Text shown:
:::

Image Source: Wikimedia Commons

By Greg Stark, Enerdynamics Instructor

In the wake of the devastating tornadoes that recently ravaged the Midwestern U.S., a question arose that I think warrants an explanation: “When tornadoes take out transmission lines, why aren’t there widespread blackouts?”

It’s a great question.

Power Lines
Power Lines (Photo credit: Theodore Scott)

First, today’s transmission lines are engineered to withstand extremely high winds in some cases. But even when they don’t, widespread blackouts caused by tornadoes aren’t as common as one might think. Here’s why: The transmission grid is a big interconnected network.  When a transmission has an unplanned trip – which can happen for various reasons – and it goes off, there are a few things that can happen:

  1. Some customers served by that line may have blackout conditions in a local area and that load goes away from the system until power can be rerouted.  This tends to be more localized.

:::

What to do:
1 - For each statement, say yes or no to whether it agrees with the passage on tornadoes and transmission lines, and quote the words from the passage that decide it. (a) The passage calls the transmission grid a big interconnected network. (b) The passage says widespread blackouts from tornadoes are more common than people expect. (c) The passage says all transmission lines are built to withstand extremely high winds.
2 - Retype the part of the passage on tornadoes and transmission lines that opens with the words "It’s a great" and closes with "be more localized.".

Entries shown:
:::

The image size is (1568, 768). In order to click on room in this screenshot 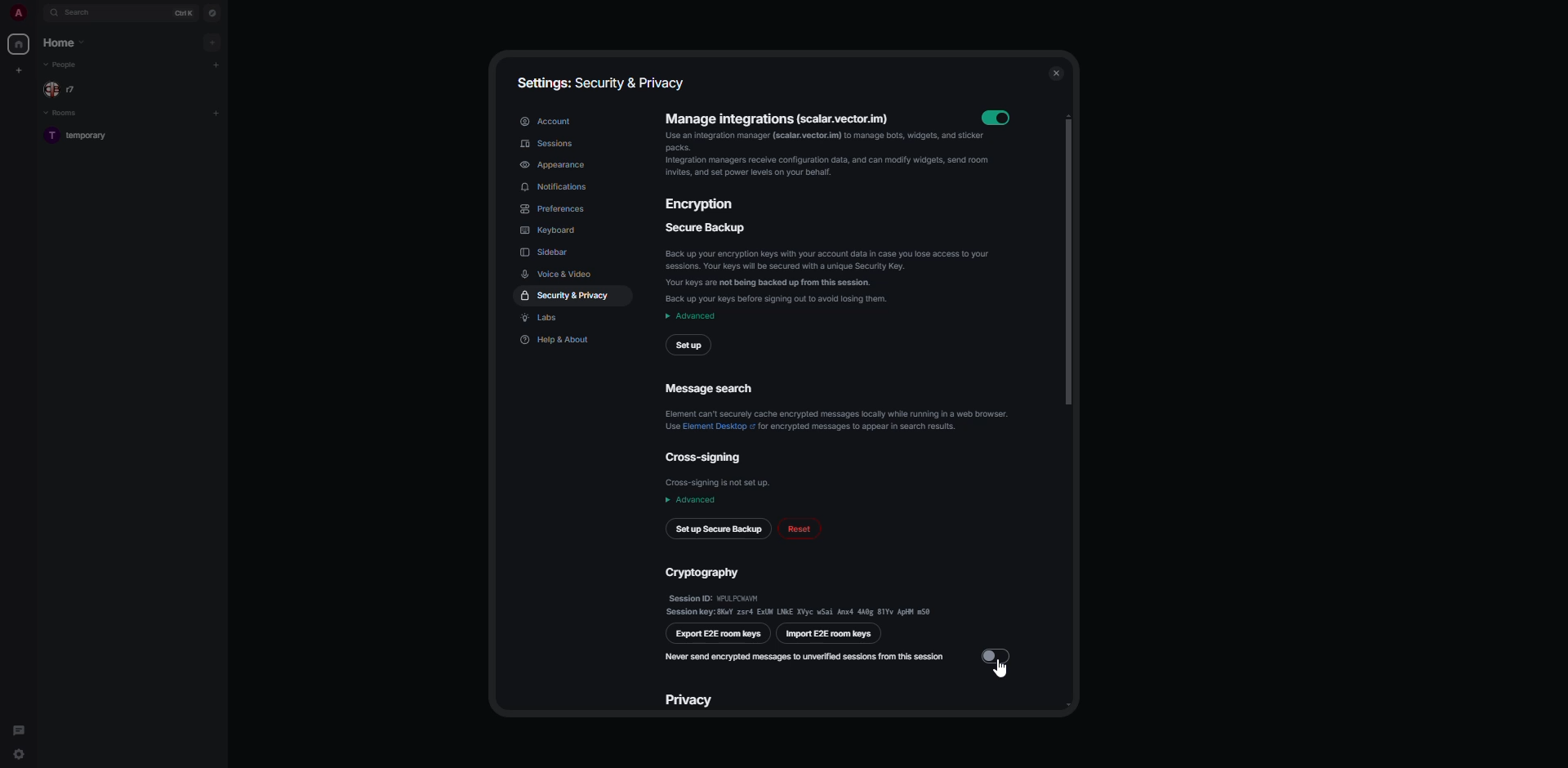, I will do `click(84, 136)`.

:::

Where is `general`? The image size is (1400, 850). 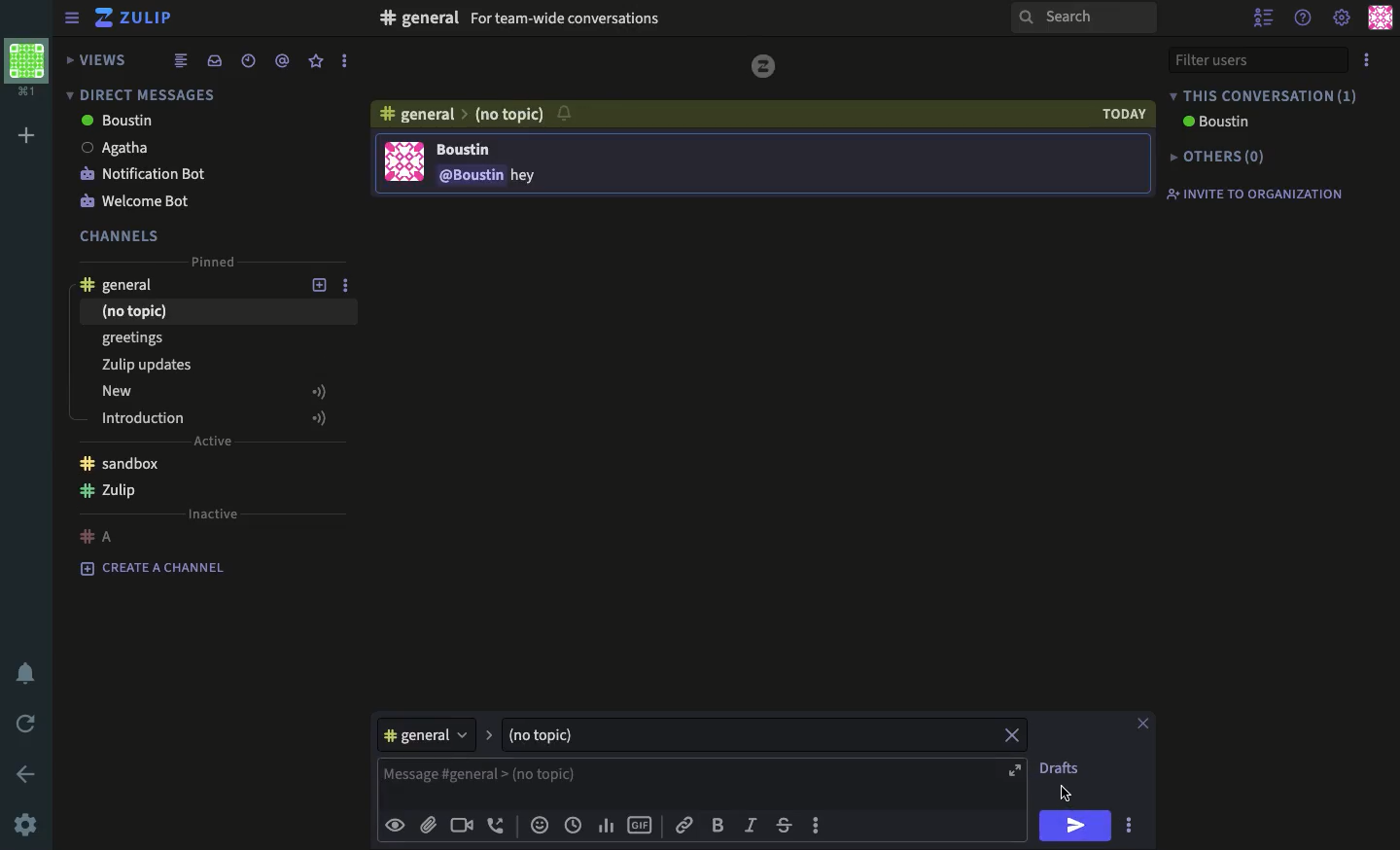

:::

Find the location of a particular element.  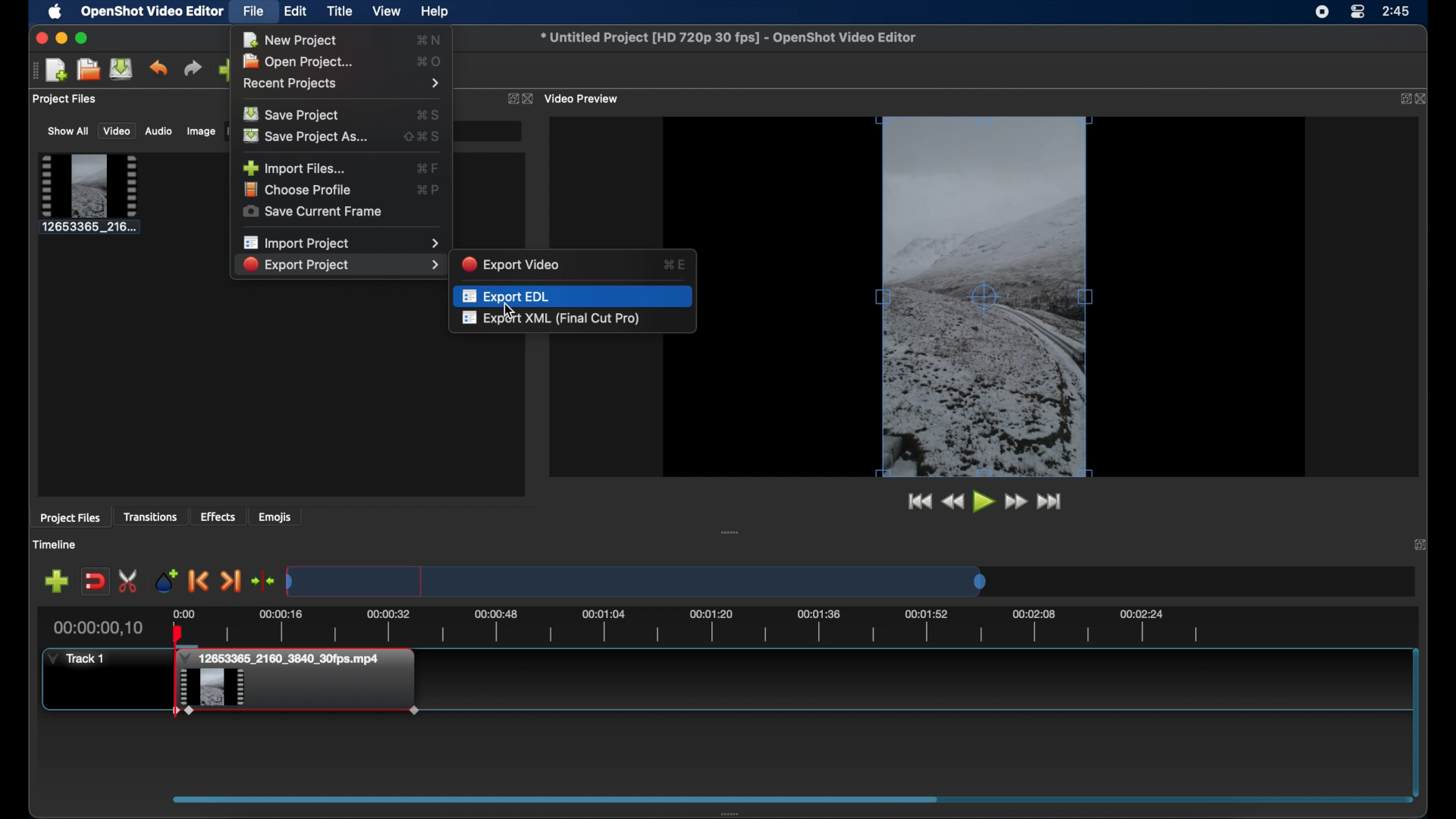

:::

Answers by task:
1 -
(a) Yes: "The transmission grid is a big interconnected network."
(b) No: "widespread blackouts caused by tornadoes aren’t as common as one might think"
(c) No: "today’s transmission lines are engineered to withstand extremely high winds in some cases"

2 -
It’s a great question.

Power Lines
Power Lines (Photo credit: Theodore Scott)

First, today’s transmission lines are engineered to withstand extremely high winds in some cases. But even when they don’t, widespread blackouts caused by tornadoes aren’t as common as one might think. Here’s why: The transmission grid is a big interconnected network.  When a transmission has an unplanned trip – which can happen for various reasons – and it goes off, there are a few things that can happen:

  1. Some customers served by that line may have blackout conditions in a local area and that load goes away from the system until power can be rerouted.  This tends to be more localized.